What it didn’t have was style.

No stone texture. No fantasy fonts. No raised details. No beautiful banners hanging from little poles. The first version wasn’t ugly, exactly. It was brutally functional. Pure efficiency. Zero flair. The only question that mattered was simple: does it solve the problem?

We also hand-cut every single whiteboard sticker ourselves. Every banner. Every piece. Every tracker. The first 30 units were a ridiculous amount of work.

The First Sign We Had Something Real

Toward the end of testing, we started talking to a local board game store in Rotterdam. They believed in the product almost immediately and invited us to sell it in their shop. That was the first moment we thought, “Wait… maybe we’re not crazy.”

Then came Etsy. We figured it would be fun to throw the tracker online. Best case? A few sales. Worst case? Nothing happens. A few months later, we were suddenly selling around two trackers a week.

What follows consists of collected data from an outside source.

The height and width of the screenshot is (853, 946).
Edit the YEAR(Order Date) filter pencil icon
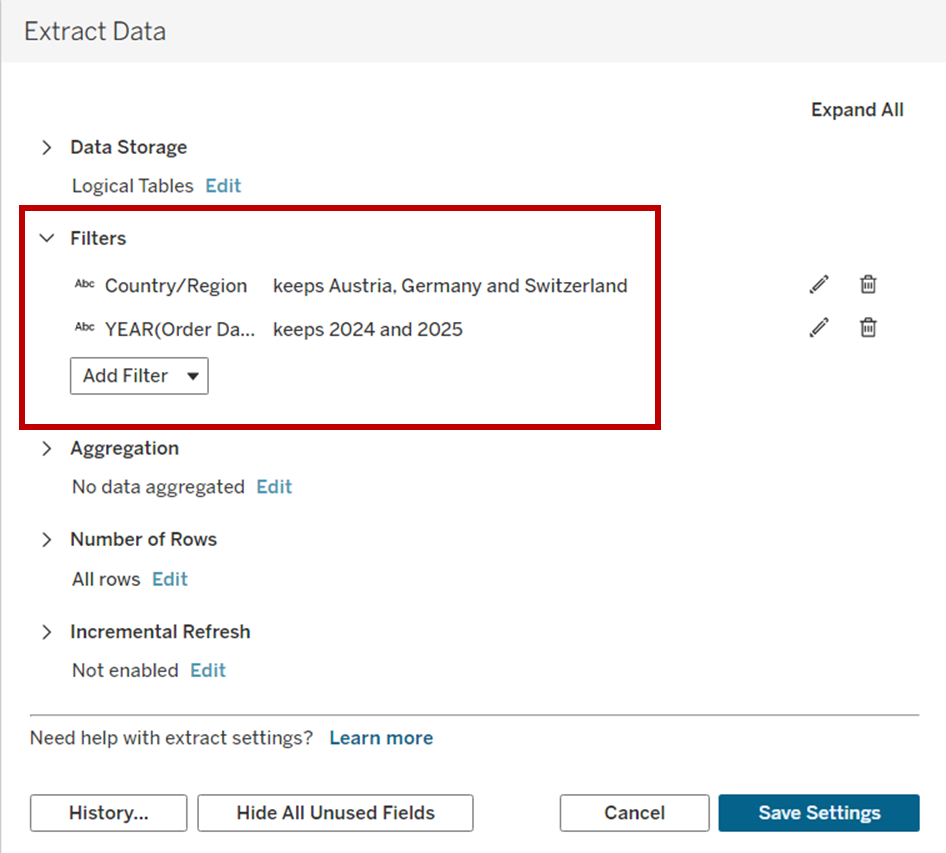pyautogui.click(x=819, y=328)
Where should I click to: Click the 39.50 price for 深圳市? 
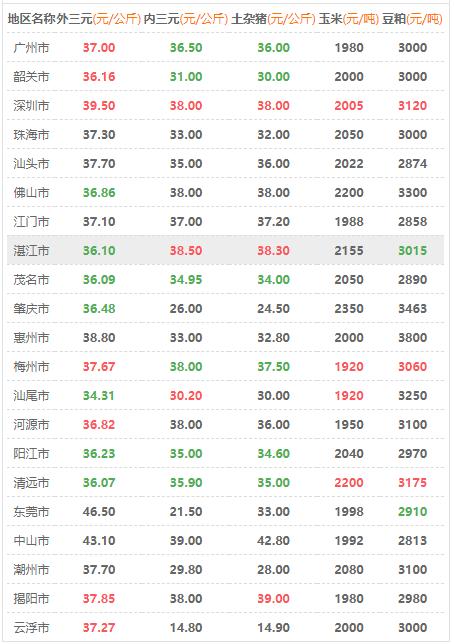tap(99, 106)
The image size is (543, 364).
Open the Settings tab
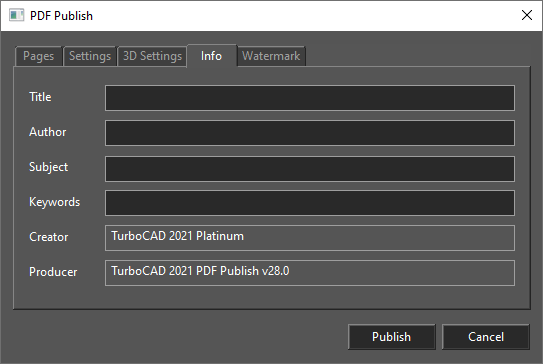click(90, 56)
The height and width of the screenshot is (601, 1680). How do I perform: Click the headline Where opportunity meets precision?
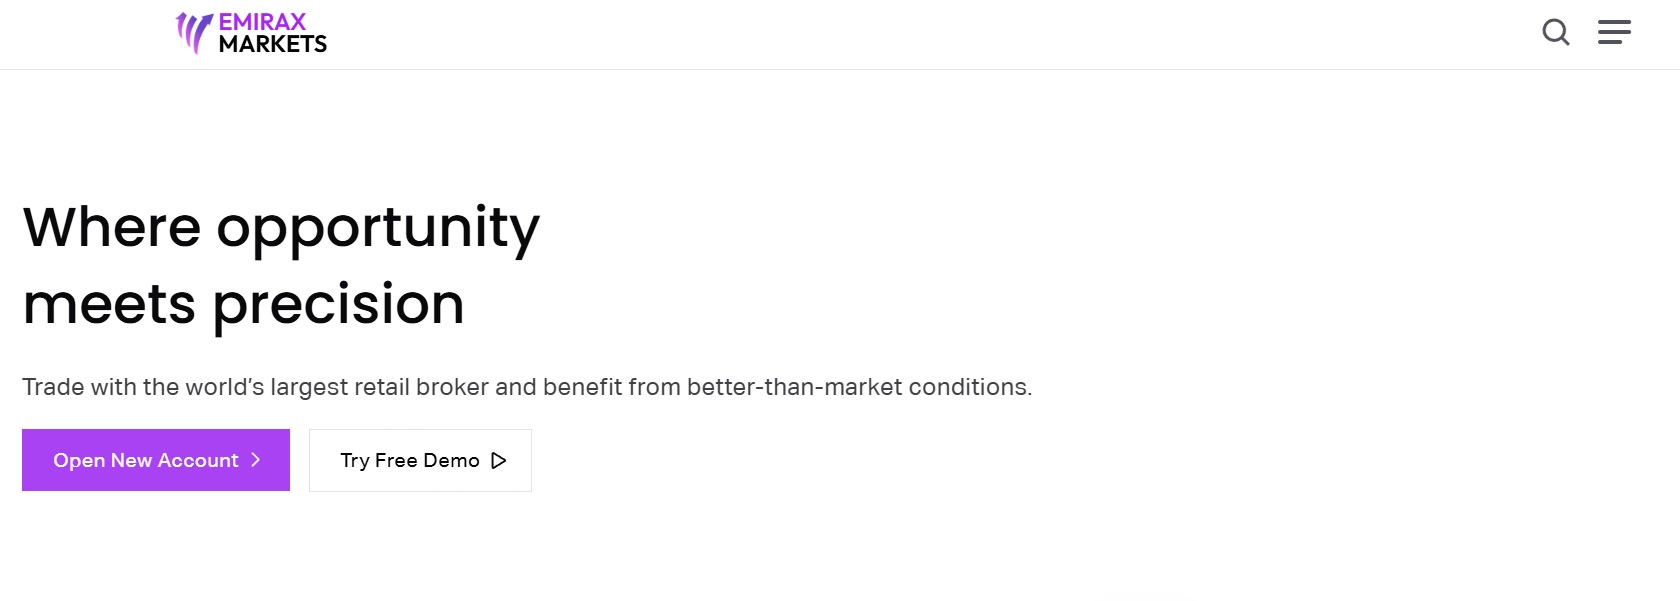coord(281,265)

That might not sound like much, but to us it felt magical.

People we had never met were buying something we designed during lunch breaks in a bookstore restaurant. Slowly, more stores started believing in the product too, including the bookstore where we worked ourselves. That was surreal.

The Breakthrough: Combat Cubes

The biggest breakthrough came later, and hands down, it was the Combat Cubes. That was the moment our Initiative Tracker stopped being just an initiative tool and became a full Combat Tracker. Suddenly, it wasn’t just about turn order anymore. It was about conditions, concentration, buffs, debuffs, summons, and everything else that slows combat down.

We spent ages debating how to handle conditions. Should we use written conditions like condition rings? Symbols? Icons? Something more visual? Eventually, we realized we were overthinking it. The solution had to be just as simple as the original tracker: whiteboard stickers.

That changed everything.

Funny enough, Marco had already designed small slots into the original banners for future expansion, even though we had no idea what that expansion would actually look like. Once the whiteboard solution clicked, production suddenly became much easier. The cube stickers were exactly half the size of banner stickers, which made everything simple to scale.

Simple won again.

Our Design Philosophy

Over the years, we’ve added new banners, GM banners, Combat Cubes, and other improvements. But one thing hasn’t changed. Every design decision comes back to that one question:

Does it make D&D faster, easier, and more fun?

That’s it.

We never wanted to redesign D&D or replace initiative with some elaborate homebrew system. We wanted to remove friction.

D&D is already a complex game. It has more than fifty years of rules, design, and iteration. Some groups follow RAW to the letter. Others play much looser. Most tables land somewhere in between. We wanted our products to work for all of them.

Our thinking was simple: if the strictest rule-lawyer at the table thinks our product is great, everyone else will probably be fine too. That’s why RAW has always mattered so much to us.

Everything Has to Earn Its Place

There’s one more design rule that matters deeply to us.

Every product has to earn its place on the table.

Most people play D&D at home, not in giant dedicated game rooms. Just around kitchen tables, dining tables, and coffee tables. Space matters. Table clutter matters. That means every physical product we design needs to justify its existence.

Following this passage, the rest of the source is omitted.